_ASSIGNMENT_
Could you copy out all of the entries exactly?

_RECORDS FOR THE TASK_

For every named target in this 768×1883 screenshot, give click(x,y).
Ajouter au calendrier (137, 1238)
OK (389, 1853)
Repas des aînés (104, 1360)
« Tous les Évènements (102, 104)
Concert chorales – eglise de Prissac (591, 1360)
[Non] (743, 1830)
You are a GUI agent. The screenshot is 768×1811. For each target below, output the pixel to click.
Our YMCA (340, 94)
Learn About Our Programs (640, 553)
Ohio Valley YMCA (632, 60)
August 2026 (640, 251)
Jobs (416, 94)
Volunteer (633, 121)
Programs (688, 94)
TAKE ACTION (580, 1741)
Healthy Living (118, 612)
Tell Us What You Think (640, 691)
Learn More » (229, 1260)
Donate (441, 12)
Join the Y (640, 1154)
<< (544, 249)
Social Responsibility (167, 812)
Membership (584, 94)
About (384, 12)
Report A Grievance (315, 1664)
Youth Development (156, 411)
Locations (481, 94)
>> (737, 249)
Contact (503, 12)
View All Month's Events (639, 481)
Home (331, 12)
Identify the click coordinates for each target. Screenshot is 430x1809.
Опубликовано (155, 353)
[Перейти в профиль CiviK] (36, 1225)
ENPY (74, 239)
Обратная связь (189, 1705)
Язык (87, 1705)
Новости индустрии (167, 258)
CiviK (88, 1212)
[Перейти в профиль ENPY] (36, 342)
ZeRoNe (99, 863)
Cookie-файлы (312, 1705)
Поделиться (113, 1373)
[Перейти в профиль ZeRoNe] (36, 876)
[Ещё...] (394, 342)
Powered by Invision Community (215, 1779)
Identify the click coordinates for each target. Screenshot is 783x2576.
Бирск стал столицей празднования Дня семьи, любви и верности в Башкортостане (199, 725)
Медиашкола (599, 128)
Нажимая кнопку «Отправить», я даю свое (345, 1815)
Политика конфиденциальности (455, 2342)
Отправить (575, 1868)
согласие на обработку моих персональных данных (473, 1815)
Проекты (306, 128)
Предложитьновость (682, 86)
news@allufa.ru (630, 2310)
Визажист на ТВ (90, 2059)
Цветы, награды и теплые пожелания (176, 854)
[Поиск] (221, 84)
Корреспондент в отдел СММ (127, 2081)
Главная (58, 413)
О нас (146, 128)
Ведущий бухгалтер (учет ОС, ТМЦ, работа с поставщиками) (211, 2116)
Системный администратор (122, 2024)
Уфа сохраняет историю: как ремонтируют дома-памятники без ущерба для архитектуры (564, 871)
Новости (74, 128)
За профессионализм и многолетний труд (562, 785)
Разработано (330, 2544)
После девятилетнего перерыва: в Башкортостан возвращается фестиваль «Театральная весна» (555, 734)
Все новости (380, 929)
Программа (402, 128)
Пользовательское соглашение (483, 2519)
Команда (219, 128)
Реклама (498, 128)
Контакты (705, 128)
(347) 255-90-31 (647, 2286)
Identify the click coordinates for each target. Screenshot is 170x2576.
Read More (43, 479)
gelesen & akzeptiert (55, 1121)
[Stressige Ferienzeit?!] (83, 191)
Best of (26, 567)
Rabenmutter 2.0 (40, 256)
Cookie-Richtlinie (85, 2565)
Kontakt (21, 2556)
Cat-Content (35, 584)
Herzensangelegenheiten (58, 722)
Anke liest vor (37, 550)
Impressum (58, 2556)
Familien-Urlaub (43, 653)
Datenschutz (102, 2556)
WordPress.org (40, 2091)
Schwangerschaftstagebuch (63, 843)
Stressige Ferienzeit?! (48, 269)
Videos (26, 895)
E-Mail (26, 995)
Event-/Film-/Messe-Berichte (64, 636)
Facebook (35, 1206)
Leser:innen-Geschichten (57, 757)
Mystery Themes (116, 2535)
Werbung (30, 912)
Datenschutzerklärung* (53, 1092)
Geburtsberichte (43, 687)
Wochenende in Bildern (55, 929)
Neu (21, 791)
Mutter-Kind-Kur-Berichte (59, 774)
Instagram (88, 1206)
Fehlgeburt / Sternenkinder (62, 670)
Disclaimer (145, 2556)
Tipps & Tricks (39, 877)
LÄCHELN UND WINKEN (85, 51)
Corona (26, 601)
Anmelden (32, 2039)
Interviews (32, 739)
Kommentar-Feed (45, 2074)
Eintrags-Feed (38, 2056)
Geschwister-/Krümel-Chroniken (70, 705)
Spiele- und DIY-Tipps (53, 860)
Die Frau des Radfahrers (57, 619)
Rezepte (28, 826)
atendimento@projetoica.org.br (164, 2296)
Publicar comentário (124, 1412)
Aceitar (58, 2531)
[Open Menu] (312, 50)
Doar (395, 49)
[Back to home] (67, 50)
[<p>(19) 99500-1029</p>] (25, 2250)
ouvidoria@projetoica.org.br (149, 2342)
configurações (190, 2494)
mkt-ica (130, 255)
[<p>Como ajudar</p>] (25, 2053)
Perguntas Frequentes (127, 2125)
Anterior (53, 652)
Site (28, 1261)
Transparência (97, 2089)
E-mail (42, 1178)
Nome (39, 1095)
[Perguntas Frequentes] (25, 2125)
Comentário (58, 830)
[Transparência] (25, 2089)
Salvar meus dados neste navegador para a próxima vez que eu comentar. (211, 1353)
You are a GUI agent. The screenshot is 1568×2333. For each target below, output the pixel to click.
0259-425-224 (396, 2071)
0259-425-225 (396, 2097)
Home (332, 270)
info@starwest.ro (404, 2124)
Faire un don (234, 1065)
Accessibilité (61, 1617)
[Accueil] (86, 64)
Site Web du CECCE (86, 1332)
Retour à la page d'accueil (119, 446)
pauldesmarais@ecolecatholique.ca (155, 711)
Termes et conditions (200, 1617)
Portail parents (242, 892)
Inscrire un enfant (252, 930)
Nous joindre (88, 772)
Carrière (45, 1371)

_EXERCISE RESULT_
For every named target in this 768×1883 screenshot, give click(x,y).
Ajouter au calendrier (137, 1238)
OK (389, 1853)
Repas des aînés (104, 1360)
« Tous les Évènements (102, 104)
Concert chorales – eglise de Prissac (591, 1360)
[Non] (743, 1830)
You are a GUI agent. The screenshot is 768×1811. For each target below, output the pixel to click.
Our YMCA (340, 94)
Learn About Our Programs (640, 553)
Ohio Valley YMCA (632, 60)
August 2026 (640, 251)
Jobs (416, 94)
Volunteer (633, 121)
Programs (688, 94)
TAKE ACTION (580, 1741)
Healthy Living (118, 612)
Tell Us What You Think (640, 691)
Learn More » (229, 1260)
Donate (441, 12)
Join the Y (640, 1154)
<< (544, 249)
Social Responsibility (167, 812)
Membership (584, 94)
About (384, 12)
Report A Grievance (315, 1664)
Youth Development (156, 411)
Locations (481, 94)
>> (737, 249)
Contact (503, 12)
View All Month's Events (639, 481)
Home (331, 12)
Identify the click coordinates for each target. Screenshot is 430x1809.
Опубликовано (155, 353)
[Перейти в профиль CiviK] (36, 1225)
ENPY (74, 239)
Обратная связь (189, 1705)
Язык (87, 1705)
Новости индустрии (167, 258)
CiviK (88, 1212)
[Перейти в профиль ENPY] (36, 342)
ZeRoNe (99, 863)
Cookie-файлы (312, 1705)
Поделиться (113, 1373)
[Перейти в профиль ZeRoNe] (36, 876)
[Ещё...] (394, 342)
Powered by Invision Community (215, 1779)
Identify the click coordinates for each target. Screenshot is 783x2576.
Бирск стал столицей празднования Дня семьи, любви и верности в Башкортостане (199, 725)
Медиашкола (599, 128)
Нажимая кнопку «Отправить», я даю свое (345, 1815)
Политика конфиденциальности (455, 2342)
Отправить (575, 1868)
согласие на обработку моих персональных данных (473, 1815)
Проекты (306, 128)
Предложитьновость (682, 86)
news@allufa.ru (630, 2310)
Визажист на ТВ (90, 2059)
Цветы, награды и теплые пожелания (176, 854)
[Поиск] (221, 84)
Корреспондент в отдел СММ (127, 2081)
Главная (58, 413)
О нас (146, 128)
Ведущий бухгалтер (учет ОС, ТМЦ, работа с поставщиками) (211, 2116)
Системный администратор (122, 2024)
Уфа сохраняет историю: как ремонтируют дома-памятники без ущерба для архитектуры (564, 871)
Новости (74, 128)
За профессионализм и многолетний труд (562, 785)
Разработано (330, 2544)
После девятилетнего перерыва: в Башкортостан возвращается фестиваль «Театральная весна» (555, 734)
Все новости (380, 929)
Программа (402, 128)
Пользовательское соглашение (483, 2519)
Команда (219, 128)
Реклама (498, 128)
Контакты (705, 128)
(347) 255-90-31 (647, 2286)
Identify the click coordinates for each target. Screenshot is 170x2576.
Read More (43, 479)
gelesen & akzeptiert (55, 1121)
[Stressige Ferienzeit?!] (83, 191)
Best of (26, 567)
Rabenmutter 2.0 (40, 256)
Cookie-Richtlinie (85, 2565)
Kontakt (21, 2556)
Cat-Content (35, 584)
Herzensangelegenheiten (58, 722)
Anke liest vor (37, 550)
Impressum (58, 2556)
Familien-Urlaub (43, 653)
Datenschutz (102, 2556)
WordPress.org (40, 2091)
Schwangerschaftstagebuch (63, 843)
Stressige Ferienzeit?! (48, 269)
Videos (26, 895)
E-Mail (26, 995)
Event-/Film-/Messe-Berichte (64, 636)
Facebook (35, 1206)
Leser:innen-Geschichten (57, 757)
Mystery Themes (116, 2535)
Werbung (30, 912)
Datenschutzerklärung* (53, 1092)
Geburtsberichte (43, 687)
Wochenende in Bildern (55, 929)
Neu (21, 791)
Mutter-Kind-Kur-Berichte (59, 774)
Instagram (88, 1206)
Fehlgeburt / Sternenkinder (62, 670)
Disclaimer (145, 2556)
Tipps & Tricks (39, 877)
LÄCHELN UND WINKEN (85, 51)
Corona (26, 601)
Anmelden (32, 2039)
Interviews (32, 739)
Kommentar-Feed (45, 2074)
Eintrags-Feed (38, 2056)
Geschwister-/Krümel-Chroniken (70, 705)
Spiele- und DIY-Tipps (53, 860)
Die Frau des Radfahrers (57, 619)
Rezepte (28, 826)
atendimento@projetoica.org.br (164, 2296)
Publicar comentário (124, 1412)
Aceitar (58, 2531)
[Open Menu] (312, 50)
Doar (395, 49)
[Back to home] (67, 50)
[<p>(19) 99500-1029</p>] (25, 2250)
ouvidoria@projetoica.org.br (149, 2342)
configurações (190, 2494)
mkt-ica (130, 255)
[<p>Como ajudar</p>] (25, 2053)
Perguntas Frequentes (127, 2125)
Anterior (53, 652)
Site (28, 1261)
Transparência (97, 2089)
E-mail (42, 1178)
Nome (39, 1095)
[Perguntas Frequentes] (25, 2125)
Comentário (58, 830)
[Transparência] (25, 2089)
Salvar meus dados neste navegador para a próxima vez que eu comentar. (211, 1353)
You are a GUI agent. The screenshot is 1568×2333. For each target below, output the pixel to click.
0259-425-224 (396, 2071)
0259-425-225 (396, 2097)
Home (332, 270)
info@starwest.ro (404, 2124)
Faire un don (234, 1065)
Accessibilité (61, 1617)
[Accueil] (86, 64)
Site Web du CECCE (86, 1332)
Retour à la page d'accueil (119, 446)
pauldesmarais@ecolecatholique.ca (155, 711)
Termes et conditions (200, 1617)
Portail parents (242, 892)
Inscrire un enfant (252, 930)
Nous joindre (88, 772)
Carrière (45, 1371)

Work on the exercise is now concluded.